LONDON - Stocks mostly fell Monday as another slump in the euro prolonged concerns about Europe's economy.

Major European indexes mostly fell following a bailout over the weekend of a regional bank in Spain, one of the countries already dealing with ballooning deficits. The Bank of Spain stepped in to rescue Cajasur after it failed to complete a merger. It was only the second time Spain's central bank stepped in to bail out a regional lender.

The euro fell against the dollar, dropping to $1.2367. The euro has become a symbol of investors' concern about the continent's economy in recent weeks. Traders have been dumping the euro on fears that massive debts will cause a default by a weaker country in the European Union. The euro hit a four-year low last week.

There is uncertainty about whether countries like Greece, Spain and Portugal will be able to contain mounting debt through steep spending cuts. And, investors are also worried that those budget cuts will upend an economic recovery in Europe and slow a worldwide rebound.

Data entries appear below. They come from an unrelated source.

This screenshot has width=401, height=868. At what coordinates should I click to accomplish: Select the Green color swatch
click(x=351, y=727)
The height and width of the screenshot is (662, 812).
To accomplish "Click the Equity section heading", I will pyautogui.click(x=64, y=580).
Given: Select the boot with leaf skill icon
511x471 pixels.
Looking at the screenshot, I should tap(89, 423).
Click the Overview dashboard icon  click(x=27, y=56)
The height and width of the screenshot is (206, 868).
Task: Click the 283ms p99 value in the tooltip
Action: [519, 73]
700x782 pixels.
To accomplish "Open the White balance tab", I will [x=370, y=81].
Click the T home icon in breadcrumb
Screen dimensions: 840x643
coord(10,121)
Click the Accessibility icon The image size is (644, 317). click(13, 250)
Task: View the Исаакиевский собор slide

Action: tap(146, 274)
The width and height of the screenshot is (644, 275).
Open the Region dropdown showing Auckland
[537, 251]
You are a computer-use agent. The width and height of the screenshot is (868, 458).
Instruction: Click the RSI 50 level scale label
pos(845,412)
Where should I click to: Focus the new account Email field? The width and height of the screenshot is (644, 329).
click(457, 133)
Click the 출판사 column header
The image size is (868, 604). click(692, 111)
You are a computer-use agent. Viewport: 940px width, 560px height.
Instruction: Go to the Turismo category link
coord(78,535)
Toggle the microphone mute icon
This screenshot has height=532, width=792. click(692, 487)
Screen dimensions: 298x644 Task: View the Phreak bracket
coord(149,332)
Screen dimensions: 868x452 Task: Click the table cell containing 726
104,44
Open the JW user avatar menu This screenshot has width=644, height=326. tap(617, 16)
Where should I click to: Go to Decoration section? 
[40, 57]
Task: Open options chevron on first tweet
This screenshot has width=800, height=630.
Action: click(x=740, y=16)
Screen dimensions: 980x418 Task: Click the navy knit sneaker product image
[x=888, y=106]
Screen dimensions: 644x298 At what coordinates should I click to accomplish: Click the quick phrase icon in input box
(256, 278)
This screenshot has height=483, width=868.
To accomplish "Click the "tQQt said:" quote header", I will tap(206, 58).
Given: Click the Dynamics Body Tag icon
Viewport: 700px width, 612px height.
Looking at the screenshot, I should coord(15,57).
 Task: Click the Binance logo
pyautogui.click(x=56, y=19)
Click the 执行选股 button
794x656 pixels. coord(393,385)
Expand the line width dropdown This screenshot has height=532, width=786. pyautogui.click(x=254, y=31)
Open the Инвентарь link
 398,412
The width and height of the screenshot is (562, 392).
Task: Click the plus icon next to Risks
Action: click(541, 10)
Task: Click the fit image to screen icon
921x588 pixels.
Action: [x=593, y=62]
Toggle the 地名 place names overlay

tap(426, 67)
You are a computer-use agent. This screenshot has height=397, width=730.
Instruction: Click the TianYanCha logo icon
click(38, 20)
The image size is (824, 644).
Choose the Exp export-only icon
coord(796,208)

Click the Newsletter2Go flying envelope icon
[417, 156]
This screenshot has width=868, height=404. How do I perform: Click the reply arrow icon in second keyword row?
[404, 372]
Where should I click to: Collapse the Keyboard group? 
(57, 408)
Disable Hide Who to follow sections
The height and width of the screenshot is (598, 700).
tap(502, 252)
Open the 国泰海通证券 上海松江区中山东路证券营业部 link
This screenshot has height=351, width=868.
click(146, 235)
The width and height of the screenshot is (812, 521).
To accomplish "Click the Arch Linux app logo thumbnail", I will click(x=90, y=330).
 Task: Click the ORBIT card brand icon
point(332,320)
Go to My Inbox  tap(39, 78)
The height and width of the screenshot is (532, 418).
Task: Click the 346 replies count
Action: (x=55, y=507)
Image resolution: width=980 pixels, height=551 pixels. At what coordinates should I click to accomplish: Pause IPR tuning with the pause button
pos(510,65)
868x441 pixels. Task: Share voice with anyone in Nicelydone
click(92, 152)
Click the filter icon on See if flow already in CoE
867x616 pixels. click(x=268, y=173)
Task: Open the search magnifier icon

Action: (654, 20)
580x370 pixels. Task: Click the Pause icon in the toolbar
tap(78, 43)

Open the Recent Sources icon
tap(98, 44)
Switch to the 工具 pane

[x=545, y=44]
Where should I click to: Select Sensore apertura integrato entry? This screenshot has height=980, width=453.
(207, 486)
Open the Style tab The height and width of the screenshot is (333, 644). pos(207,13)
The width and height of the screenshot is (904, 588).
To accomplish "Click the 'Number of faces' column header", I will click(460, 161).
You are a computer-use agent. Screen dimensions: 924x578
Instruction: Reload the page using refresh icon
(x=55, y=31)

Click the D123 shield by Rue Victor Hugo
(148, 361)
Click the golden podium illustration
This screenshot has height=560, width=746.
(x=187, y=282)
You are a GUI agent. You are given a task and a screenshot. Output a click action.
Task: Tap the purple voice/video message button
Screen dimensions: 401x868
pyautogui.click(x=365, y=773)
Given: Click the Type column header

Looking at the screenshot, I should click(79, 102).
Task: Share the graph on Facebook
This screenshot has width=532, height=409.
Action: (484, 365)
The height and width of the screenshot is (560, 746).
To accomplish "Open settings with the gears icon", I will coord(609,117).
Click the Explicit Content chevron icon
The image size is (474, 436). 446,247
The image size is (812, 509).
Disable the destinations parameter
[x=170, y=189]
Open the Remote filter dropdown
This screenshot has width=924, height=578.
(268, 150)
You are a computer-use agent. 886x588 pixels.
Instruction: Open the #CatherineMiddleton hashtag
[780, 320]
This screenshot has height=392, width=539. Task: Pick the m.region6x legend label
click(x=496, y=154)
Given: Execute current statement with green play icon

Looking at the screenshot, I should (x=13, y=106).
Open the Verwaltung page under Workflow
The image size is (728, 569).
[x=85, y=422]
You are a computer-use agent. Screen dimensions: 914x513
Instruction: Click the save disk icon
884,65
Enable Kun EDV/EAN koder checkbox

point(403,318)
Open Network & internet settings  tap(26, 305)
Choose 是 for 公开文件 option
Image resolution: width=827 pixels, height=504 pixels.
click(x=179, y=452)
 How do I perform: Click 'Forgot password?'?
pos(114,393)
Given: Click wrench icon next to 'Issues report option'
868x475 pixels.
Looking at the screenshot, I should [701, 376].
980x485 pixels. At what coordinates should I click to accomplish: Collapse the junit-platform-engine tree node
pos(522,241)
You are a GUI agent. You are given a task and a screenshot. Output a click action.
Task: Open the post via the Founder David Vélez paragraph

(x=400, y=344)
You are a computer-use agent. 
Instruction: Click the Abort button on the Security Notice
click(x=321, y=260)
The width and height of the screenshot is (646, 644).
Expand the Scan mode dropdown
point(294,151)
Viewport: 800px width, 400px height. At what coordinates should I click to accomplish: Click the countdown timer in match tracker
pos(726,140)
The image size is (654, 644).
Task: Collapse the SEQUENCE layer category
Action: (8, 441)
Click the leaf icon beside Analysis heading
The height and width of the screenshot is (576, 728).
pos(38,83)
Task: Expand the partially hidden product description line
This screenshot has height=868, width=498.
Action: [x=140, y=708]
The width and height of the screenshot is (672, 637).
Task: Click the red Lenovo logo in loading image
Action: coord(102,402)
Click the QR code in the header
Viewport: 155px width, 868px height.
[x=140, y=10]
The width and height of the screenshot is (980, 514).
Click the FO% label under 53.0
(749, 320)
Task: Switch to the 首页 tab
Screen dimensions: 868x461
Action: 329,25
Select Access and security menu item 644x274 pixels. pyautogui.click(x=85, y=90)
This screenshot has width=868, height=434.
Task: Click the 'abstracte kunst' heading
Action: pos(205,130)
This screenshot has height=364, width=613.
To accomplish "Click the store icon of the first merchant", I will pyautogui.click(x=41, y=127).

The drop comes after a tumultuous week. Major U.S. indexes posted their biggest one-day losses of the year on Thursday and partially rebounded Friday. Stocks have been hit hard in recent weeks on worries about European sovereign debt problems.

Investors brushed off gains in Asia, where China's president said the country will loosen its currency policy and adjust the exchange rate for the yuan. No timetable was given, however.

There was welcome news about the economy. The National Association of Realtors sais sales of previously owned homes rose 7.6 percent to an annual rate of 5.77 million. That is the best showing in five months and ahead of expectations. Buyers were rushing to meet a deadline for a tax credit.

In midmorning trading, the Dow Jones industrial average fell 42.40, or 0.4 percent, to 10,150.99. The broader Standard & Poor's 500 index fell 3.45, or 0.3 percent, to 1,084.24, and the Nasdaq composite index rose 5.99, or 0.3 percent, to 2,235.03.